If the numbers tell us that baseball isn’t dead or dying, they cannot quite explain how and why it has so thoroughly driven away younger fans, working-class fans and nonwhite fans over the last three decades. Baseball is now largely a sport played by exurban white Americans and young men from the Dominican Republic and other Caribbean nations, with a smattering of imported Asian players. African-American participation in baseball is at or near an all-time low, a change that is glaringly obvious to those of us who grew up when most of the game’s best hitters were black Americans, from Willie Mays to Willie Stargell to Reggie Jackson to the steroid-tainted home run king, Barry Bonds. The 1979 Pittsburgh Pirates, who beat the Orioles in that World Series game where I snuck through the fence, featured eight black or Latino players among their starting nine.
Some baseball purists do blame the influence of sabermetrics for baseball's altered and diminished cultural status, or blame the various innovations designed to modernize the sport or broaden its appeal. I don't much like interleague play or video replay myself, or even the designated hitter (introduced when I was a small child). But at worst those things are symptoms of a deeper and broader ailment, not causes.
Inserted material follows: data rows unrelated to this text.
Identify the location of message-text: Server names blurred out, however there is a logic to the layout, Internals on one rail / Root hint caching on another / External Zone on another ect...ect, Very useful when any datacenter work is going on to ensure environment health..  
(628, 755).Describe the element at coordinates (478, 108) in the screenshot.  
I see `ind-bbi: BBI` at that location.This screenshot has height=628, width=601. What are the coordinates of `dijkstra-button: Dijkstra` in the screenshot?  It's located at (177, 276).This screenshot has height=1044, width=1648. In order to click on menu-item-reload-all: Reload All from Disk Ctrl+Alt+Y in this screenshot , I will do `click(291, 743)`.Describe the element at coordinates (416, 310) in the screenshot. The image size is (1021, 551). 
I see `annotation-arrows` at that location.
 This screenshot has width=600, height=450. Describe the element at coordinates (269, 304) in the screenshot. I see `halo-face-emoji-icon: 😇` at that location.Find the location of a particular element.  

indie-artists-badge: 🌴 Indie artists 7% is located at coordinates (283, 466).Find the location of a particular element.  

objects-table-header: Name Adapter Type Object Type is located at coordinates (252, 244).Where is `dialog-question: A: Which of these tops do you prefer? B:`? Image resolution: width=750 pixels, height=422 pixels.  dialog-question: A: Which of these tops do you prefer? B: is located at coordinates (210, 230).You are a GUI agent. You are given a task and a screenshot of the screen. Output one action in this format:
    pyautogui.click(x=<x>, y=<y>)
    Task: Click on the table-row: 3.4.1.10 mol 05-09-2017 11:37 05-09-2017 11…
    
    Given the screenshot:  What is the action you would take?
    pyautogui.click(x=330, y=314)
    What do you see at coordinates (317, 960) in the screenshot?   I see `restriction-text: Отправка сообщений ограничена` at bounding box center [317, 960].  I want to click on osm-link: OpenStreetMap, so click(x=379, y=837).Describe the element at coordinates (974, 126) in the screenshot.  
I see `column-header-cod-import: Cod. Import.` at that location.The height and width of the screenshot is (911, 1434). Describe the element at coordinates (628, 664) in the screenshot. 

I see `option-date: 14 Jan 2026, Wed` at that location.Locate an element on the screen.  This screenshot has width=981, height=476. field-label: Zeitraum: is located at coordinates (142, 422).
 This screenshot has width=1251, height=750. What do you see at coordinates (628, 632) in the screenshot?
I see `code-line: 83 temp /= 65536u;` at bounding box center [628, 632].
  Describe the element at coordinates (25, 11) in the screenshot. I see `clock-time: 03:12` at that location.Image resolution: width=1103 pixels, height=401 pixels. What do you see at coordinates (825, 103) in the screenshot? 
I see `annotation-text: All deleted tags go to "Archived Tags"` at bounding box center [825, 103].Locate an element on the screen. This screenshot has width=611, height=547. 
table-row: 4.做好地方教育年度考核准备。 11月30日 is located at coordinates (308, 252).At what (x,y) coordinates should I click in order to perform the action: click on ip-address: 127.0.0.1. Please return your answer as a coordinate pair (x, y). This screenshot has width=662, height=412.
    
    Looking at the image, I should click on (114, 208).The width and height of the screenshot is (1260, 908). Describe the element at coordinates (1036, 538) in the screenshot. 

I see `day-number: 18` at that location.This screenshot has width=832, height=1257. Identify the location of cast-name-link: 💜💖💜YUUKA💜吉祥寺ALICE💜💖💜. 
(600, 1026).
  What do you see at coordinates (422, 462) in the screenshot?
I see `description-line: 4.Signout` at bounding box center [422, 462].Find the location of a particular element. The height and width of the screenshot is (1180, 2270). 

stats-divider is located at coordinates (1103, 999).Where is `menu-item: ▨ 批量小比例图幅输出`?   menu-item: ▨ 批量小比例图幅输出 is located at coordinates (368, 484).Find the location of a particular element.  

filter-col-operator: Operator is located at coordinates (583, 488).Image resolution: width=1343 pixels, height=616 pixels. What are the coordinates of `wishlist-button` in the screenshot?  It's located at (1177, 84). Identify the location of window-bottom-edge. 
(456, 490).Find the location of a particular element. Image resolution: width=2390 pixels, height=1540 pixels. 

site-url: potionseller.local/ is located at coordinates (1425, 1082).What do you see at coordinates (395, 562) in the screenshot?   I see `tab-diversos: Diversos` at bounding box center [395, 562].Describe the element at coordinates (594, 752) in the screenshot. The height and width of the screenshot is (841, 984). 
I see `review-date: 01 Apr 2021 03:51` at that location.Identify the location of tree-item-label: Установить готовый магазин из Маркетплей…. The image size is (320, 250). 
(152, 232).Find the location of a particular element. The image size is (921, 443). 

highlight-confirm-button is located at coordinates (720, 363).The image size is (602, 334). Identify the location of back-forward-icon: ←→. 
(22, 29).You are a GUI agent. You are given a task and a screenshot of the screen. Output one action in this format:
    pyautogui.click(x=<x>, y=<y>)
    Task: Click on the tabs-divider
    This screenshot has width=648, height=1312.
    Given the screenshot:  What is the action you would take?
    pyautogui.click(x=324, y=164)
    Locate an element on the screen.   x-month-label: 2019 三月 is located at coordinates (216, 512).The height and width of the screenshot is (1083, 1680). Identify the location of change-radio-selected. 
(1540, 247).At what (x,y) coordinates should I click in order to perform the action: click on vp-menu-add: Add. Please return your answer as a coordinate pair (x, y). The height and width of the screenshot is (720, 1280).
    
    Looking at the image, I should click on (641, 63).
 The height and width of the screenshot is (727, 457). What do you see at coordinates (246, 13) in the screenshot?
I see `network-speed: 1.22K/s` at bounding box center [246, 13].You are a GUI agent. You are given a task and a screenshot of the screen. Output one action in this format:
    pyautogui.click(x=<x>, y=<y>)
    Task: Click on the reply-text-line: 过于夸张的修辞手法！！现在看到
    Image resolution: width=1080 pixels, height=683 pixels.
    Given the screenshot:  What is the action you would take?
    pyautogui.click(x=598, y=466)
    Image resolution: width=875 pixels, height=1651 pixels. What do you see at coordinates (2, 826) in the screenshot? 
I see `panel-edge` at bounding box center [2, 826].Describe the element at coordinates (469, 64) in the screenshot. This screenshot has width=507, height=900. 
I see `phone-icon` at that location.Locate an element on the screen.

As I have suggested, the real meaning of the question “What happened to baseball?” is probably “What happened to America?” In an era of increasing political division and economic inequality, the naïve and sentimental democratic dream that baseball once appeared to represent has become unworkable and even embarrassing. If my friend Chris and I were 11 years old today, we might watch Giants games on our dads’ big-screen TVs once in a while. (Most likely while wearing our Stephen Curry or Lionel Messi replica jerseys.) But would we feel anything more than bafflement, impatience and contempt for the fatuous middle-aged notion that baseball somehow expressed the American soul — or that America had a soul?